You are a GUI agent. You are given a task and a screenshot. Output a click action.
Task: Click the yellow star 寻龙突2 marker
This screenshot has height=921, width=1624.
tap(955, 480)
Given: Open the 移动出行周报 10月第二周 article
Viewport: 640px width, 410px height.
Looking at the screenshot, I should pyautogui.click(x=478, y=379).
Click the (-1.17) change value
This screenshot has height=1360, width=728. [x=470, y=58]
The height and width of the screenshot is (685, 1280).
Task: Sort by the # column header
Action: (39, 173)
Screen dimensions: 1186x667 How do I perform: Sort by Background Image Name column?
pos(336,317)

==================================================

Exercise details: The answer should consist of every entry, repeated word for word.

Your solution:
You are a GUI agent. You are given a task and a screenshot. Output a click action.
Task: Click the yellow star 寻龙突2 marker
This screenshot has height=921, width=1624.
tap(955, 480)
Given: Open the 移动出行周报 10月第二周 article
Viewport: 640px width, 410px height.
Looking at the screenshot, I should pyautogui.click(x=478, y=379).
Click the (-1.17) change value
This screenshot has height=1360, width=728. [x=470, y=58]
The height and width of the screenshot is (685, 1280).
Task: Sort by the # column header
Action: (39, 173)
Screen dimensions: 1186x667 How do I perform: Sort by Background Image Name column?
pos(336,317)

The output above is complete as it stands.